2.15.2005

Hollywood Piffle

This past weekend, as MrStinky & StinkyLu were settling into their seats at the downtown googaplex for a screening of Million Dollar Baby, MrStinky leaned over and whispered: "We shoulda gone to Hitch."

Now, having seen both films, StinkyLulu has to say --
MrStinky was so right.

StinkyLulu found Million Dollar Baby to be a morally vacuous melodrama, ponderous and overwrought in both acting and visual style. Righteous Hollywood piffle at its most lugubrious. Which might have been fine if the whole thing had been obliquely stylized in terms of period, location and setting like some early 50s weepie. What drained Million Dollar Baby of what soul it might have had, though, was the recourse to a thoughtless default naturalism -- especially in the boxing & hospital scenes. Here, the art directors are to blame for the incomprensible inconsistency that make this film not "a noirist masterpiece" but a superficial neo-naturalist exercise in irreality. Most noxious? The product placement on props and costume elements that actually have dramaturgical import -- the most obvious case in point being the luxurious shot of the everlast logo on the ringside stool that just minutes later changes the life of the Hilary Swank character. (And it'd likely be best not to get StinkyLu started on either the brands of beer at the diners or the Unversal studios tee-shirts...)

DATASET —

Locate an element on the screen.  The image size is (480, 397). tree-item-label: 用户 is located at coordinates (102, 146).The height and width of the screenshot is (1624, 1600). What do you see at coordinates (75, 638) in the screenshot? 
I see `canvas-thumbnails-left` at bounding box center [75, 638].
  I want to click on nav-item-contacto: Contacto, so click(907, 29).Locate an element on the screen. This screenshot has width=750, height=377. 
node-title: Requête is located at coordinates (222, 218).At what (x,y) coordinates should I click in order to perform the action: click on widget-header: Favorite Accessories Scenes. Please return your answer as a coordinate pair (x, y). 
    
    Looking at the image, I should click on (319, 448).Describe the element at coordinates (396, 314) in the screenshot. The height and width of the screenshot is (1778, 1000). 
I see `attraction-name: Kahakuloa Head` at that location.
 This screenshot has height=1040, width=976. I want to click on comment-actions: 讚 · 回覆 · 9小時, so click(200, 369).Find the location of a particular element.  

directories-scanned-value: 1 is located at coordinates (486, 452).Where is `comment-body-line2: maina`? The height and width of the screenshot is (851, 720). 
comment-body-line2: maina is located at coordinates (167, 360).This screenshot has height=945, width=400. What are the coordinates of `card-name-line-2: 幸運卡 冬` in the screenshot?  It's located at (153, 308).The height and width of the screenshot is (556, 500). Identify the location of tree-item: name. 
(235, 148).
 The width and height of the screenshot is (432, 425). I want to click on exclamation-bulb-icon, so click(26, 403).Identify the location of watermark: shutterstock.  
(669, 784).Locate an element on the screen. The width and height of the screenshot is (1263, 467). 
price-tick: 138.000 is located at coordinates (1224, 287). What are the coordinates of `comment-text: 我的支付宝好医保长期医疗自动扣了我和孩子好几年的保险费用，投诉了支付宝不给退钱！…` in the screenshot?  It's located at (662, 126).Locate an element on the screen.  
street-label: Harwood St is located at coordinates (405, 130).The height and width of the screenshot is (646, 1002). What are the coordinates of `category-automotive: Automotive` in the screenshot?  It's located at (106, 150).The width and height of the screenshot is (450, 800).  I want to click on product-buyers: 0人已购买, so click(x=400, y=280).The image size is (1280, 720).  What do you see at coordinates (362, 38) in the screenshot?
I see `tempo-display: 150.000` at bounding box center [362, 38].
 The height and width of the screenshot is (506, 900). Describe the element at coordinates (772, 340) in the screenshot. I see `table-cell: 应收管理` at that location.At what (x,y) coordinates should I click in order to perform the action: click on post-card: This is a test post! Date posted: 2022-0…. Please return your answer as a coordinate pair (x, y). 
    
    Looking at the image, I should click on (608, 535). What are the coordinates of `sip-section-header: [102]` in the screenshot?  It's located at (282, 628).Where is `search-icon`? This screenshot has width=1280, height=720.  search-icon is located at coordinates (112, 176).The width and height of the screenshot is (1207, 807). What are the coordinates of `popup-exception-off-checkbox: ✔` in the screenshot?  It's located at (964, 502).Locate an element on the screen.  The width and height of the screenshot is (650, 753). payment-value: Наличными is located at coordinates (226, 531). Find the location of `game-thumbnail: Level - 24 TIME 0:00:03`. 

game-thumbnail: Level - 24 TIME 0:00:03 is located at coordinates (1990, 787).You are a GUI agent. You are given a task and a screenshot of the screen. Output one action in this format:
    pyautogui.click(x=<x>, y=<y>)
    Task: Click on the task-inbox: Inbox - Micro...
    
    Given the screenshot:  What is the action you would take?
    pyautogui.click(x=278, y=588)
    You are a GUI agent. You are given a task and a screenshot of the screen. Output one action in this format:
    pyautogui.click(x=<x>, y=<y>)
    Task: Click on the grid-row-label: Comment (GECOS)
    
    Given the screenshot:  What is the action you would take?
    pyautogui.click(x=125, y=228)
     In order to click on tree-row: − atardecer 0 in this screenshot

ASSIGNMENT 1 —
Answer these questions about the review:
(a) Which film did MrStinky whisper they should have gone to instead?
(b) In which scenes does the review say the thoughtless default naturalism was especially present?
(c) Whose logo appears on the ringside stool?
ASSIGNMENT 2 — Set down the part of the review from "This past weekend, as" up to and including "was so right.", unchanged.
The listing is separate from the review.

TASK ANSWER 1 —
(a) Hitch
(b) The boxing and hospital scenes
(c) Everlast

TASK ANSWER 2 —
This past weekend, as MrStinky & StinkyLu were settling into their seats at the downtown googaplex for a screening of Million Dollar Baby, MrStinky leaned over and whispered: "We shoulda gone to Hitch."

Now, having seen both films, StinkyLulu has to say --
MrStinky was so right.